Custou uns R$ 300 e bastou mudar o apoio inferior na travessa e fazer dois suportes superiores. Um tubo em L casou a mangueira inferior, que ficou em ângulo errado. A mangueira superior encaixou direto e até a tampa do Charade serviu no radiador do Civic.
Cabeçote aplainado, junta e retentores de válvulas novas (um jogo parcial de junta japa encontrado no Mercado Livre), óleo trocado e o Cuitado volta a rodar. Ganhou um pouco mais de taxa de compressão (devido ao desbaste do cabeçote) e o motor ficou até mais alegrinho.
Sensor de Posição da Borboleta – Uns 20 mil km atrás o motor começou a ter problemas de aceleração, retardo no início dela e aumento de consumo. Diagnóstico: problemas no sensor de posição de borboleta (TPS, Throttle Position Sensor), que informa à centralina (coisa de italiano da Fiat, diminutivo de centrale, centralzinha) da injeção sobre a posição do acelerador (e da borboleta de entrada de ar no motor). Havia mau contato e troquei a tomada, além de desmontar o bendito sensor e limpar partes móveis. Melhorou. Pero no mucho.

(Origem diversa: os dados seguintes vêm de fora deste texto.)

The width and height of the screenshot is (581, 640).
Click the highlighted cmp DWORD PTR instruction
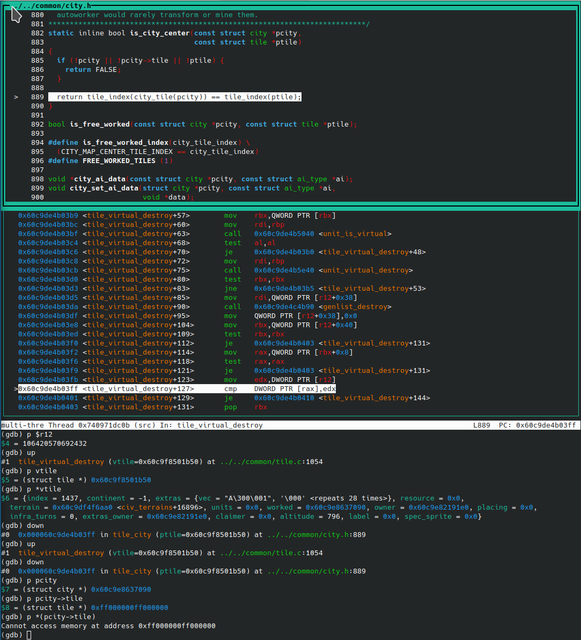[x=295, y=389]
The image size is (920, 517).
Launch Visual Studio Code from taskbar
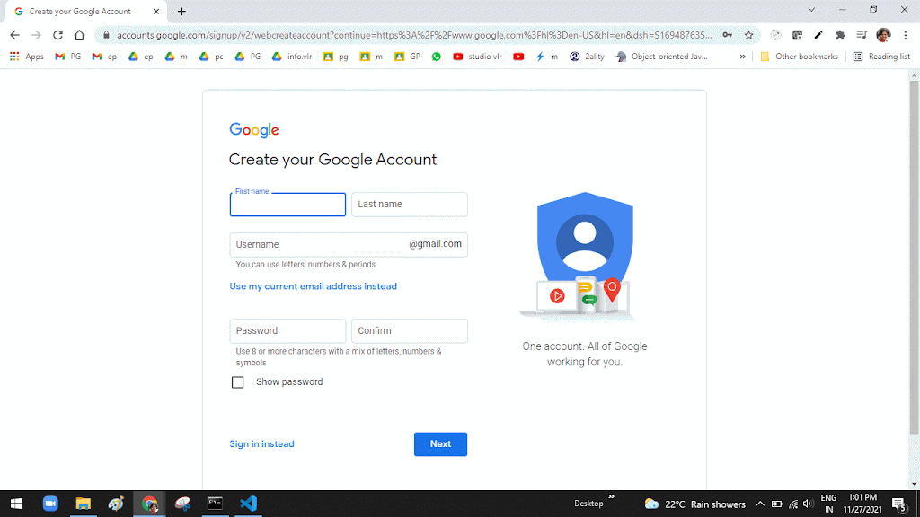click(249, 504)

Usando a marca (Denso, japonesa) e o número da peça, procurei no eBay. O mesmo sensor é usado em vários japinhas da Mazda, Toyota… Custou US$30, com frete grátis dentro dos EUA. Como estava indo para o Salão de Detroit, trouxe na mala mesmo. Com sensor novo, o motor “dormiu”. Ficou mais redondo e consumo voltou ao normal.

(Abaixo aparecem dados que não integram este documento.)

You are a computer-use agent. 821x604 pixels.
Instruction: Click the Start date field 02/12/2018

É interessante esta história de peças exclusivas para um determinado carro. Boa parte das peças são genéricas e o fabricante do carro simplesmente escolhe um componente pronto em um fornecedor. Mas, tem muito “especialista” que acha que peça é só para o carro dele. Claro que existem componentes exclusivos, mas não são todos.
Outro dia, estava comprando uma bateria e entrou um esperto para pedir uma “bateria do Celta”. Se ainda fosse uma “bateria para um Celta”, tudo bem. Afinal, ninguém é obrigado a interpretar a etiqueta e saber que é simplesmente um acumulador de 12 V e 45 A·h, que deve ser usada em pelo menos uns 200 diferentes modelos de carros. Quando o cara pediu, o atendente ainda fez piada:
“Qual a cor do Celta? Para eu não te vender a bateria errada.”
Molas traseiras – Também nos últimos 20 mil km o Cuitado vinha sentando a traseira. Até o Carlos Meccia (também editor do AE, meu vizinho em Tatuí) falou: “Xiii, as molas tão cansando.”
Praga de amigo é fogo. Logo depois os pneus começaram a raspar na parte superior da caixa de rodas, sinal que os batentes também tinham se despedido deste mundo.
Mola é tão chato quanto radiador. Existem novas no exterior (principalmente na Inglaterra, para os Daihatsu), mas o custo de envio “quebra as pernas”.
O Renato retirou as molas e fomos à loja de peças para pesquisar. Colocamos no balcão e o atendente pergunta: “Gol Bola?” “Claro”, respondemos.
Mesmo formato e encaixes, cerca de 20 mm mais comprida (o que compensava a “canseira” das originais) e, o melhor, tinha um elo a mais, indicando maior resistência à carga e pancadas. Com batente e guarda-pó do próprio Gol foi só montar que o Cuitado levantou a traseira orgulhoso. Próximo!!!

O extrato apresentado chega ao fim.